Arhanes is a large village located 16 km south of Heraklion Town, on a fertile and verdant hillside with abundant running water. The village is very beautiful with picturesque streets, flowered yards and balconies and several superb neoclassical houses. Epano (Upper) Arhanes is located 4, 5 km from Kato (Lower) Arhanes. The whole area is famous for its excellent wine. During the Turkish rule Arhanes (Epano and Kato) was attacked many times by the Turks. In the wider region some interesting archaeological findings have come to light and have revealed a Minoan construction including a small palace which is believed to have been the summer residence of the king of Knossos. Other excavations have brought to light the richest and most extended prehistoric (2500-1250 BC) graveyard of the Aegean. It has been found on the hill of Fourni, 1 km north-west of Arhanes, and includes domed tombs which are carved on the rock, a group of graves and burial chambers. Some seals, stone plates with ivory, gold jewels, copper urns pots and statuettes have also been excavated. The large village (and a large agricultural centre as well) has been restored and beautified with European Union funds, as well as private initiative, and has won awards - 2nd best restored village in Europe and 1st in long term development prospects. Streets have been newly stone-paved, there are more splendid displays of blooming flowers, fruit trees and plants in the yards, terraces and balconies of the houses - a walk around the back streets is a pleasure as a result.
BEST BEACHES OF HERAKLIO
A sample of the best beaches of Heraklio can be found below:
Matala is a unique seaside resort between rocks in the Central South of Crete, in the Heraklion department. The seaside town of Matala is one of Crete’s biggest attractions. Matala has a unique location between the chalk cliffs, where the holes in the rocks give this place its characteristic famed look. The beautiful bay of Matala is narrow and opens to the west, so visitors and residents of Matala have a breathtaking sunset from the beach. Matala was very popular in the sixties as it was a meeting point for hippies from all over Europe and it still has a hippy character to this day.

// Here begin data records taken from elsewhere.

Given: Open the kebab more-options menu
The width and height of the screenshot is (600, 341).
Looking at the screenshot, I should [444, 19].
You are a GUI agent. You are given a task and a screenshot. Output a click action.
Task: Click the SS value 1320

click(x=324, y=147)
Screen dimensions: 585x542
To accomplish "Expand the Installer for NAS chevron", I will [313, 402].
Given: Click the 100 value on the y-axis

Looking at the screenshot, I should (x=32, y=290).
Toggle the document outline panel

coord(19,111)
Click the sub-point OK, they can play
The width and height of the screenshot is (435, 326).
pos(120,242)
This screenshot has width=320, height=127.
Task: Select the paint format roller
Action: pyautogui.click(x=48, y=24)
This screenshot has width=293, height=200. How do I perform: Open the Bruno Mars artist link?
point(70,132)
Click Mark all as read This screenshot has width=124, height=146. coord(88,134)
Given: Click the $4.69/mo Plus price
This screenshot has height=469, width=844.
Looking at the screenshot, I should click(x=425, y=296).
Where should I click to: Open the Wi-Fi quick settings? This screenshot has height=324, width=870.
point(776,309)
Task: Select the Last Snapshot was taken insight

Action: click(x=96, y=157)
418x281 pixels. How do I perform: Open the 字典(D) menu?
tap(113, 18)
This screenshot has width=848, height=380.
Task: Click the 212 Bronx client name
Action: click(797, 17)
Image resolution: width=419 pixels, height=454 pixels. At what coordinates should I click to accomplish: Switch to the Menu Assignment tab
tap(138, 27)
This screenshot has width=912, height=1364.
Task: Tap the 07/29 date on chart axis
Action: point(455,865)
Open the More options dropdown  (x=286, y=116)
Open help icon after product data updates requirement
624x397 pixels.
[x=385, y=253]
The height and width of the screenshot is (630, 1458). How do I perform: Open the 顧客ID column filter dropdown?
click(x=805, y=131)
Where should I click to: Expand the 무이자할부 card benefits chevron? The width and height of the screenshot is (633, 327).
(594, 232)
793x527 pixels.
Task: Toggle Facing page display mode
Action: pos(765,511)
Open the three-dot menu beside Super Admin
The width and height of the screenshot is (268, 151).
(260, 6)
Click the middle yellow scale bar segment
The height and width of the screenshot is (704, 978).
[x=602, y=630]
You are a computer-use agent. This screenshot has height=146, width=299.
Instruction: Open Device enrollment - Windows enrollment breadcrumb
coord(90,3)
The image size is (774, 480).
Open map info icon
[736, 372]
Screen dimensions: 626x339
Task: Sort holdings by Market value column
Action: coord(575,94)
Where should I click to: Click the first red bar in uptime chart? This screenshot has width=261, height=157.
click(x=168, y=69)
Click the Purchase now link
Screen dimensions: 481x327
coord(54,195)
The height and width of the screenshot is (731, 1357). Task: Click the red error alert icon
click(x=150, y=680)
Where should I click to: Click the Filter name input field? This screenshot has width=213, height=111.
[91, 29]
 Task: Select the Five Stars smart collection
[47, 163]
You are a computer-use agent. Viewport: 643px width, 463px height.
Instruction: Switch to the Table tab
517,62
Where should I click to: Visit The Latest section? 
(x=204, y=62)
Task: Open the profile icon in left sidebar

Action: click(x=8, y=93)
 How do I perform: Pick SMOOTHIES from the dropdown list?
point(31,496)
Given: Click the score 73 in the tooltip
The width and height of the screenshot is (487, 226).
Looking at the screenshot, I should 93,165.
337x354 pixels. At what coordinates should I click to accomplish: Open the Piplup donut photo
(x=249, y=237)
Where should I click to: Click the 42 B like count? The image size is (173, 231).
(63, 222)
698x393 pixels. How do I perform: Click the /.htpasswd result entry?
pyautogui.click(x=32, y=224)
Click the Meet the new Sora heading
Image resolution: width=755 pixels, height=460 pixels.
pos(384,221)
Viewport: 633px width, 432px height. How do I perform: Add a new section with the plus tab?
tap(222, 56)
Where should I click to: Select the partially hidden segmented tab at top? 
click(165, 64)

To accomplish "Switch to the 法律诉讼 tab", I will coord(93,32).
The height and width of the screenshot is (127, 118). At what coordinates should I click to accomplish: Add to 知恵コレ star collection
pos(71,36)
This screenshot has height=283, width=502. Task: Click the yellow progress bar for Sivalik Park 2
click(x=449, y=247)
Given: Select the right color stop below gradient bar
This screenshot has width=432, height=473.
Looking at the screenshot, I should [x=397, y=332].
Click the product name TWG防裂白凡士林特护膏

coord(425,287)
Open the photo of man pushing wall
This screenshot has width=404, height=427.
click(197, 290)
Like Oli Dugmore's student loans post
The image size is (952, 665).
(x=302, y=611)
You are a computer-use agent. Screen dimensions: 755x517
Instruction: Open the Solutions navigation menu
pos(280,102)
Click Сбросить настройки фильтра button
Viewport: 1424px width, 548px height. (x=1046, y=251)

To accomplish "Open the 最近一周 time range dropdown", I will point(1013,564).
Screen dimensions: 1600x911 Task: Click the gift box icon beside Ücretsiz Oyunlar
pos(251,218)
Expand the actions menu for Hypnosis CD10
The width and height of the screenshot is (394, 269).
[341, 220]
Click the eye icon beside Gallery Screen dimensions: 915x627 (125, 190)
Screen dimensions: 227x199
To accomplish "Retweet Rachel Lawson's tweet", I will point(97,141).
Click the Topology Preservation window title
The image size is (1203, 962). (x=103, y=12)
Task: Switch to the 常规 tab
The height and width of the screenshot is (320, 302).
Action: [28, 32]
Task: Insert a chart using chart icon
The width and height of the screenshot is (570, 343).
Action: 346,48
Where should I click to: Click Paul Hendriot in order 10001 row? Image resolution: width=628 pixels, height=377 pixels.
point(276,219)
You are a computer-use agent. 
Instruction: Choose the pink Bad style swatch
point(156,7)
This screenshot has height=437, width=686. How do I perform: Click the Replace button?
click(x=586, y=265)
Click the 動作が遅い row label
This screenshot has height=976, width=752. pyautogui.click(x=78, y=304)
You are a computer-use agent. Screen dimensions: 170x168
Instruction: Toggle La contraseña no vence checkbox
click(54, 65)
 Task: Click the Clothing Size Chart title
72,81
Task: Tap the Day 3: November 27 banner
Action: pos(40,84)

This beach takes its name from the gorge that it ends at. The Agio Farago gorge is located near Matala and terminates on one of the best beaches in Crete. From Matala, you take the direction of the monastery and walk towards the gorge. At the entrance of the gorge is a small canteen. The gorge offers beautiful views of the high rocks. Halfway through the gorge, you will also find a beautiful church with a cave. The walk ends with the magnificent view of the beach with the sea. This is a trip well worth making, and you will soon forget about the long walk.
The beaches of Malia are located in a beautiful bay and are also called the most beautiful and best beaches in Crete. There are a total of six different beaches with a total length of 4.5 kilometers. The beaches of Malia are ideal for families with children because they walk slowly and are not very deep at the front. Beach beds and umbrellas can be rented on the beaches. There are also many bars and restaurants. The largest beach of Malia is Malia Beach, this 700-meter wide beach is also called Golzanie Beach or Pleasure Beach. It is easy to reach via the main street from Malia center to the beach and it usually is a much preferred destination among young crowds as it combines a wide variety of modern facilities and traditional layout. A small part of the village actually remains untouched by tourism and a couple of kilometres from the village you will also find the archeological site of Malia.